A Postgres-Backed Job Queue You Don't Have to Run
Move slow work off the request path without standing up Redis and a worker fleet. A durable, Postgres-backed job queue with retries, backoff, a dead-letter path, and visibility-timeout reaping — built in.
There is a moment in most backends when a request starts doing too much. The HTTP handler that used to just write a row now also resizes an image, calls a third-party API, and sends an email — and suddenly your p99 is three seconds and a downstream outage takes your endpoint down with it.
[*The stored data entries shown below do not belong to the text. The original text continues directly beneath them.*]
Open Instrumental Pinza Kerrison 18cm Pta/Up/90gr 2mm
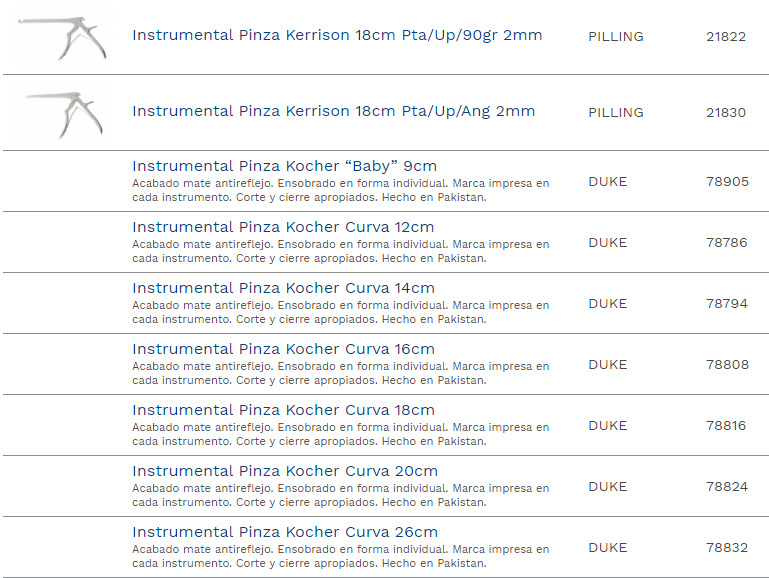The height and width of the screenshot is (578, 769). point(337,36)
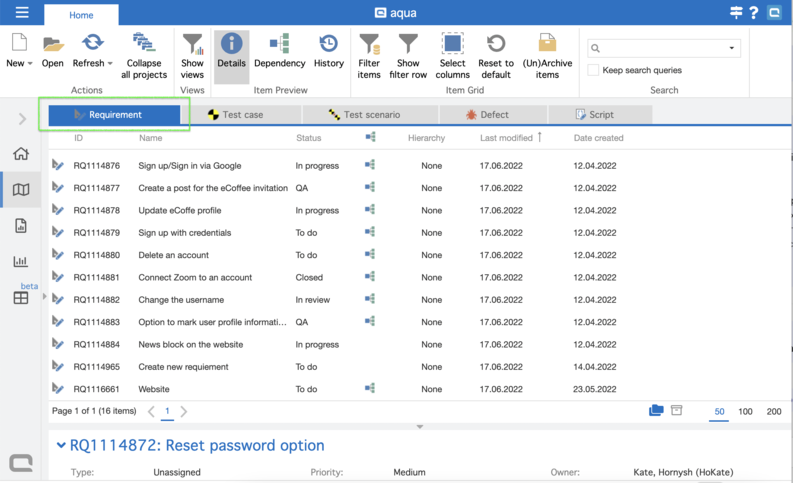
Task: Enable Keep search queries checkbox
Action: (594, 70)
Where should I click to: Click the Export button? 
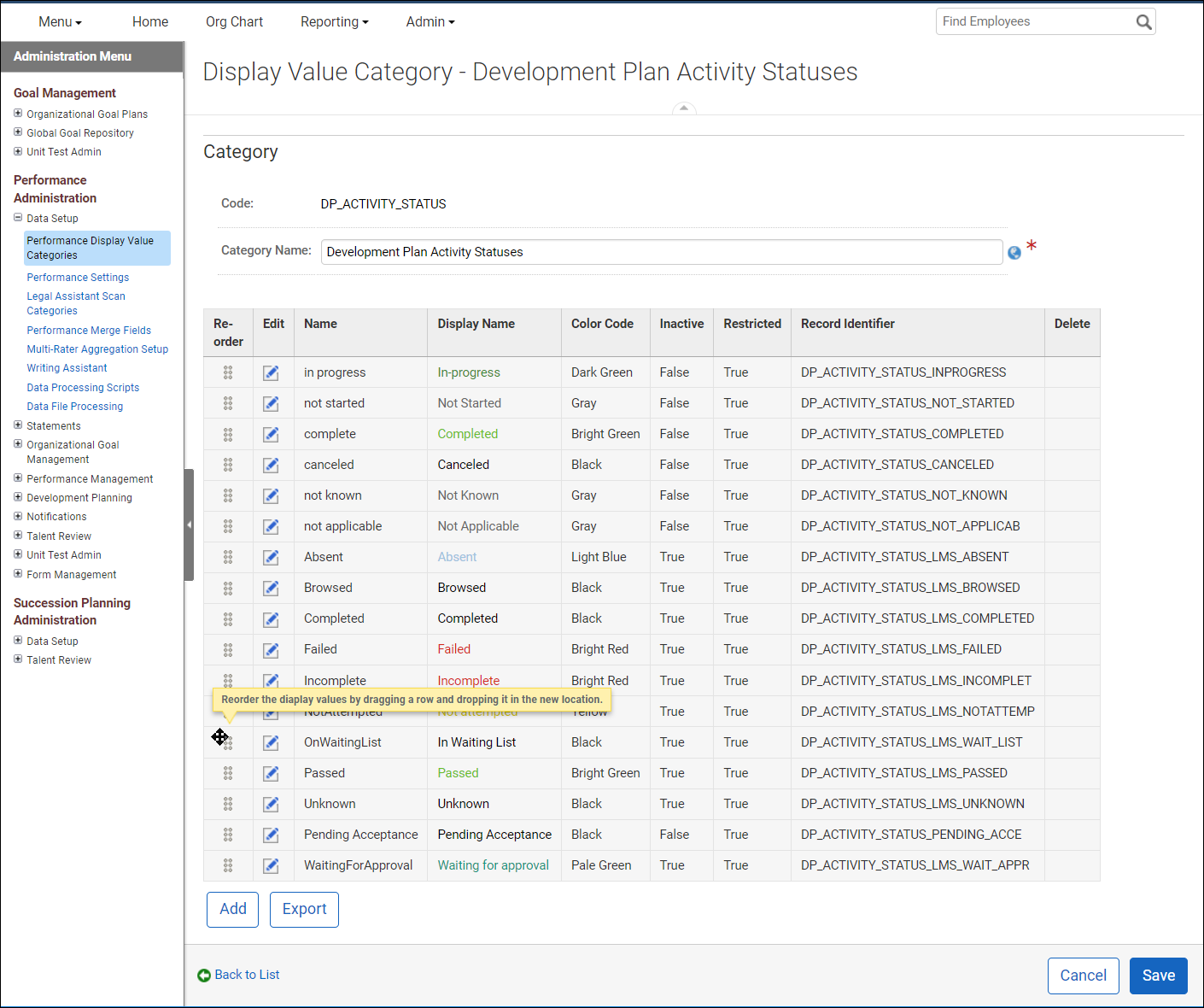[x=304, y=909]
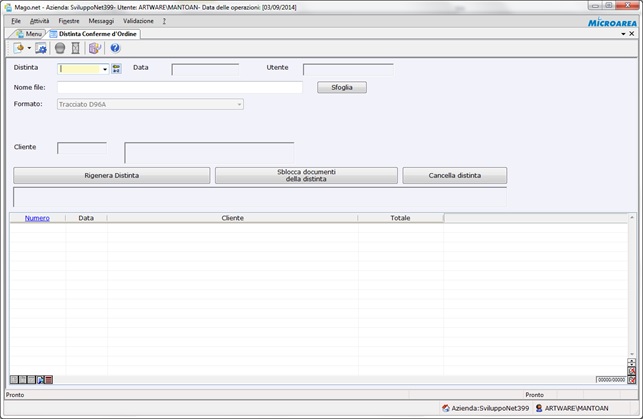Image resolution: width=643 pixels, height=419 pixels.
Task: Click the stop sign toolbar icon
Action: tap(60, 48)

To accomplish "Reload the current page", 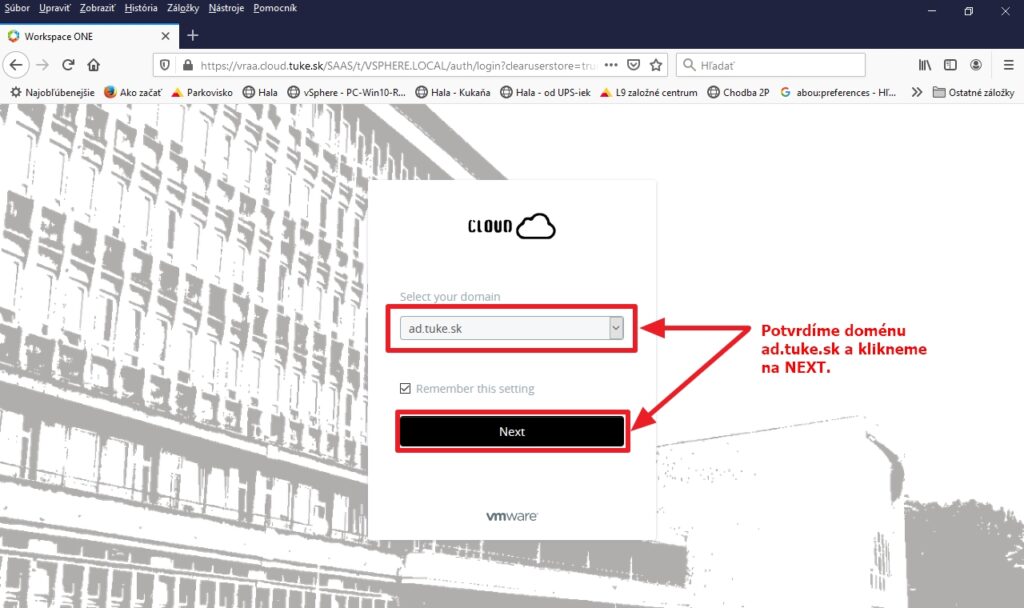I will click(x=68, y=65).
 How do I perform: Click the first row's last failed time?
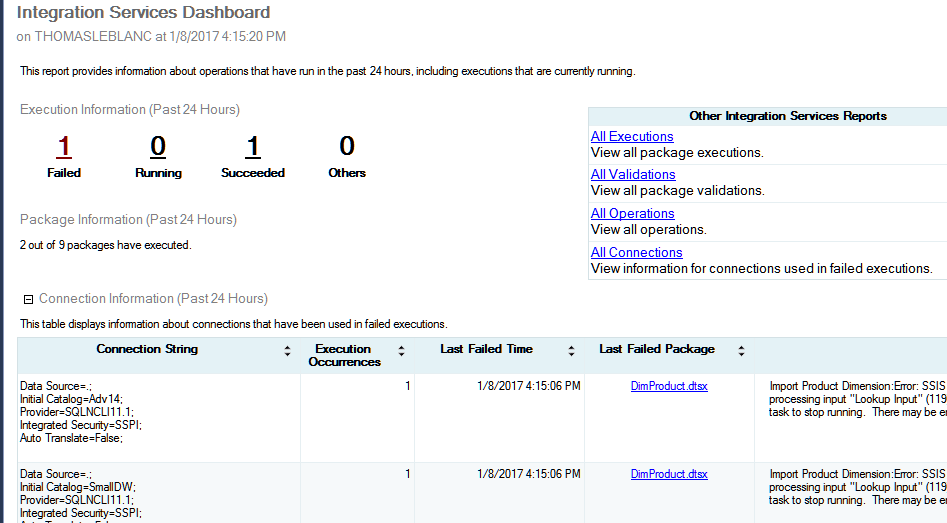pos(528,386)
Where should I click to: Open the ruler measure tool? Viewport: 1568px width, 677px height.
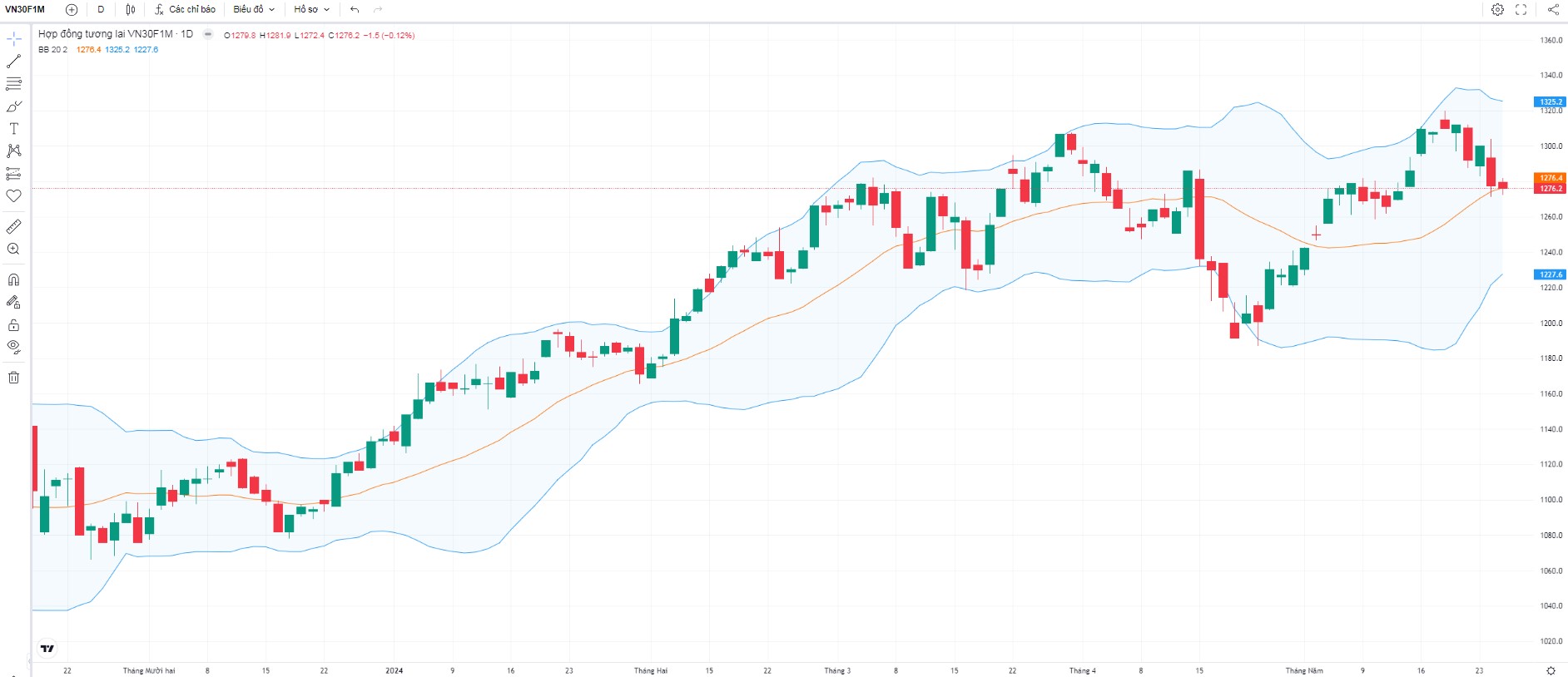pyautogui.click(x=13, y=226)
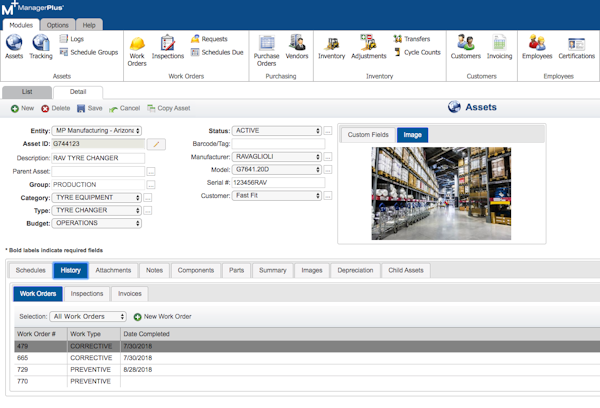Open the Status dropdown showing ACTIVE

point(276,131)
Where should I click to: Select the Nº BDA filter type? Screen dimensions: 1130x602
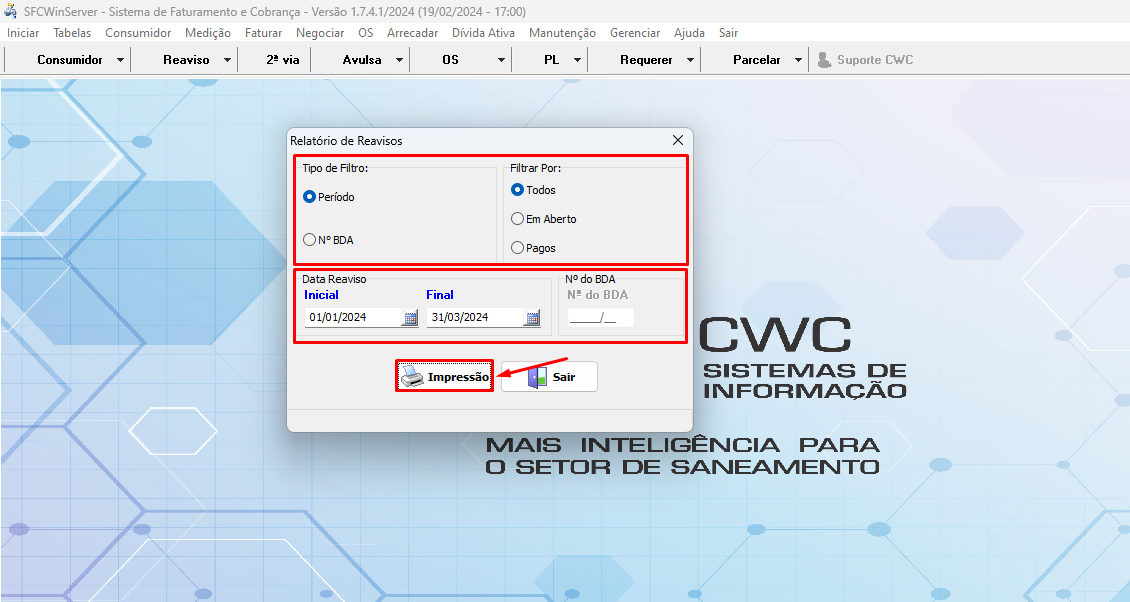[x=310, y=240]
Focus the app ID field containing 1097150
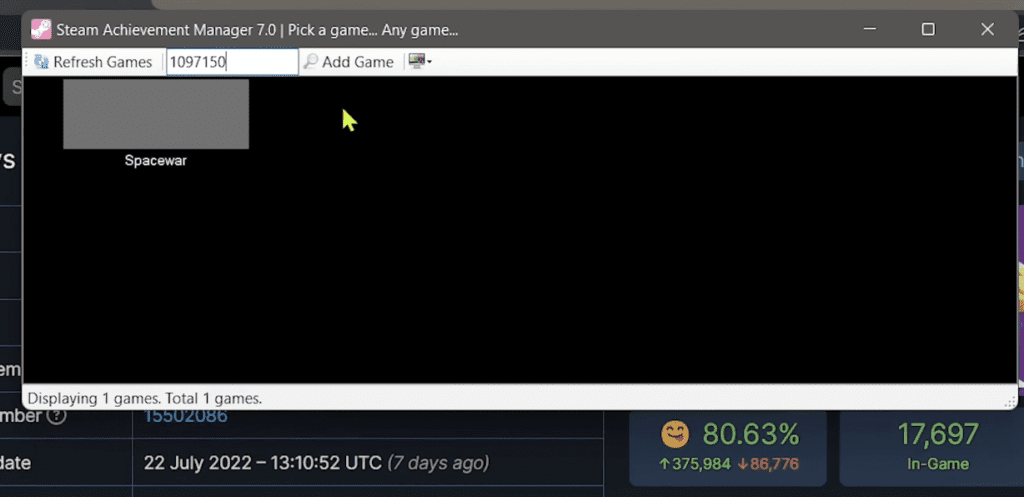The height and width of the screenshot is (497, 1024). coord(232,62)
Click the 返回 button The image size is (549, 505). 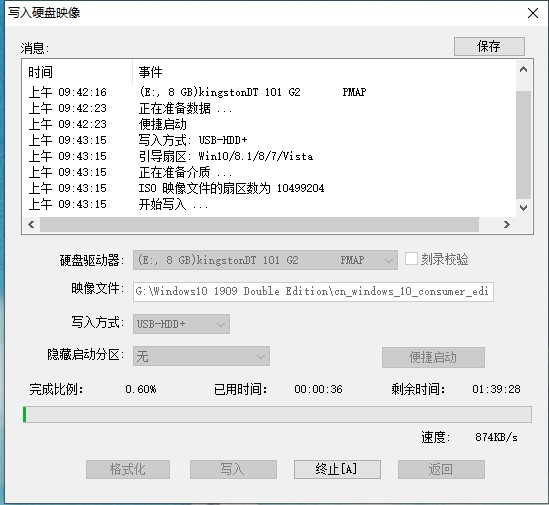point(441,469)
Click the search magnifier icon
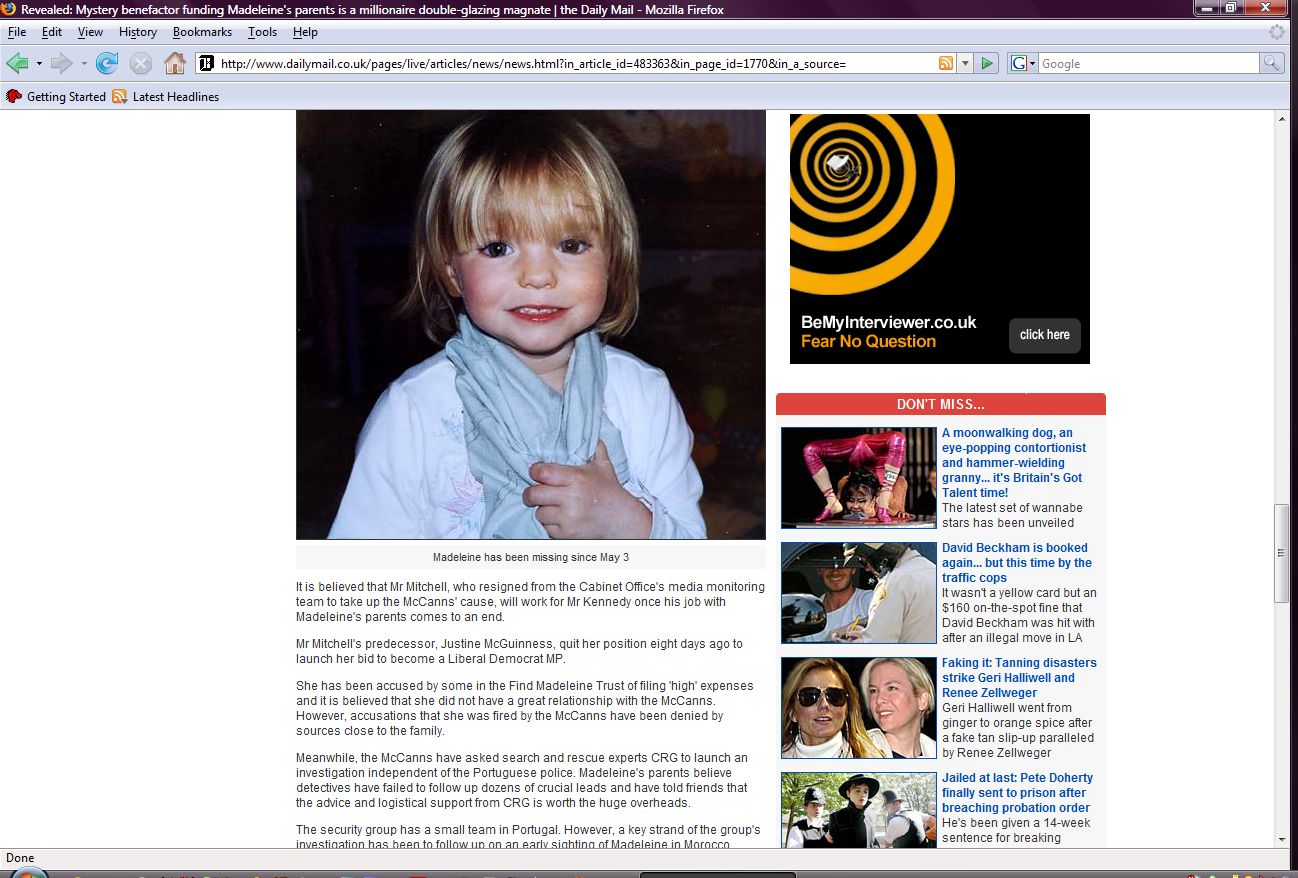The width and height of the screenshot is (1298, 878). coord(1271,64)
The fix is old and well understood: put the slow work on a queue and answer the request immediately. The catch is that running a queue is its own project. You stand up Redis or SQS, write a worker process, keep it alive, drain it on deploy, add retry logic, and build a dead-letter path for the jobs that never succeed. That is a lot of infrastructure to move one function call off the request path.
Inquir gives you the queue without the infrastructure.
Enqueue and answer
From any handler — HTTP, webhook, or cron — you hand work to a durable background job and return right away:
export async function handler(event) {
const payload = JSON.parse(event.body);
await global.durable.startNew('processUpload', undefined, payload);
return { statusCode: 202, body: JSON.stringify({ accepted: true }) };
}
The request is done in milliseconds. processUpload runs later, on a managed worker pool, in its own isolated container. There is no Redis connection string, no worker service to keep running, and no drain script to run on deploy.
What “durable” buys you
The queue is Postgres-backed, and that is the point — the jobs outlive the process that created them. Three properties come out of that:
- Retries with backoff. A job carries an attempt count and a ceiling. A failure with attempts remaining is requeued with exponential backoff, not dropped. You set the ceiling; the platform does the waiting and re-delivery.
- A dead-letter path. When a job exhausts its attempts, it does not vanish into a log line — it lands in a dead-letter state with its last error recorded, so you can inspect poison messages and replay them after a fix instead of losing them.
- Visibility-timeout reaping. If a worker claims a job and then crashes mid-run, the job does not sit “in progress” forever. Its lease expires and it is re-driven, so an unlucky restart costs you a retry, not a lost job.
Those are exactly the three things people bolt onto Redis by hand, and here they are the default behavior of the queue.
Every run is a record
Because the queue lives in the database, each job is also a row you can look at. Input payload, attempt count, last error, final status — all queryable. When on-call gets paged with “did the receipt for order 5512 actually send?”, that is a lookup, not a grep through worker stdout. Compare that to a Redis queue, where a processed job is a key that expired an hour ago.
Being honest about what it is not
This is a durable job queue, not a high-throughput message broker. If you need millions of strictly-ordered messages per second, or exactly-once delivery guarantees, you want Kafka and a team to run it. What this replaces is the operational queue most applications actually have: “run this work reliably, off the request path, with retries and a place for failures to go.”
And retries mean a job can run more than once, so the usual rule applies — make handlers idempotent where a second run could double an effect. The queue promises not to lose your job; it does not promise to call it exactly once.
The shape it encourages
Put together, the pattern for almost any “do it later” workload becomes small:
- The entry point (HTTP, webhook, cron) validates and enqueues, then returns fast.
- The job function does the real work in isolation, with retries and backoff handled for it.
- Failures that survive every attempt wait in the dead-letter state for a human.
- The whole thing is inspectable per run, with no separate queue dashboard to host.
If you have been carrying a Redis instance and a worker deployment just to move email and image processing off your API, that is the infrastructure this is meant to delete. You write the job; the queue is already running.